TOKYO Jan 5 (Reuters) - Benchmark Tokyo rubber futures ended up 0.5 percent on Monday, off a six-month high hit earlier due to weak Shanghai futures, brokers said.

Tokyo Commodity Exchange (TOCOM) futures, which set the tone for tyre rubber prices in Southeast Asia, earlier rose 0.9 percent to an intraday high of 215.2 yen, the highest since July 3.

"The floods in Malaysia and Thailand in addition to weak Shanghai futures helped put a lid on TOCOM strength," said a Tokyo-based broker.
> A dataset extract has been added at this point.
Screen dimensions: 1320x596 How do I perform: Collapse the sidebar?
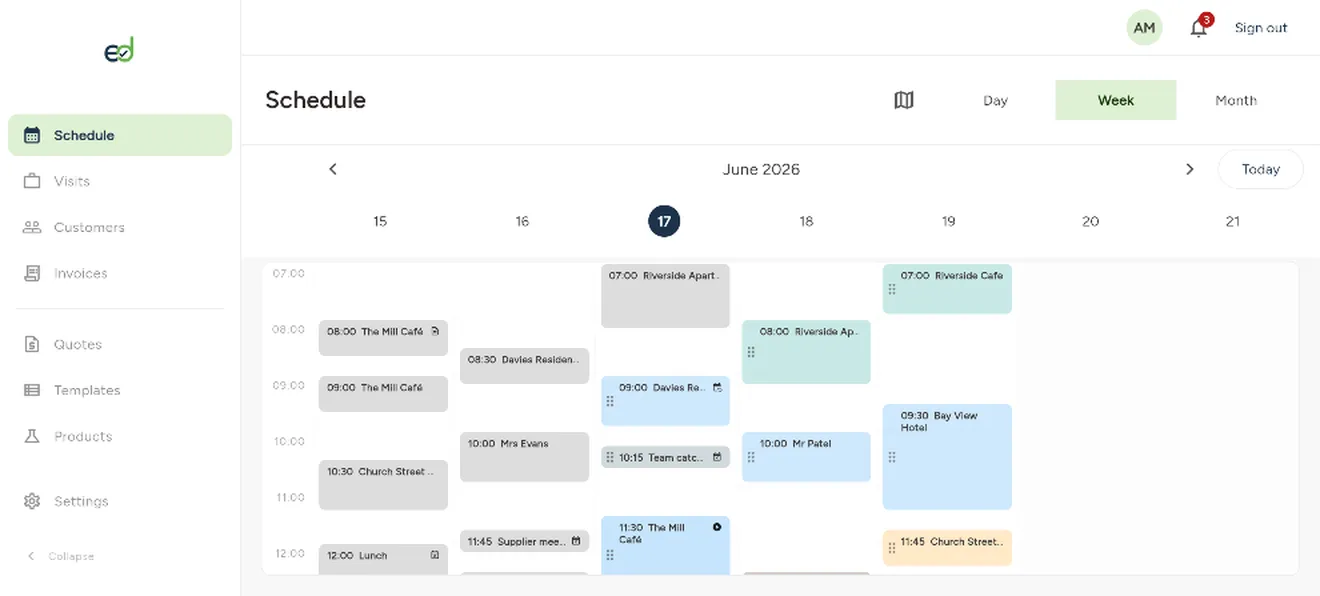[62, 556]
The benchmark Shanghai futures hit their highest level in nearly four months on Dec. 31, the previous trading day, on the back of monsoon rains in Malaysia that curbed production, and a People's Bank of China move to ease liquidity conditions that rekindled hopes for more rubber demand.

The Tokyo Commodity Exchange rubber contract for June delivery <0#2JRU:> finished 1.1 yen higher at 214.4 yen ($2) per kg on the first trading day of 2015.

Flooding across parts of major rubber producer Malaysia due to monsoon rains cut production in December and is expected to reduce rubber supply sharply in early 2015, a senior government official said last week.

The most-active rubber contract on the Shanghai futures exchange for May delivery fell 160 yuan to finish at 13,365 yuan per tonne.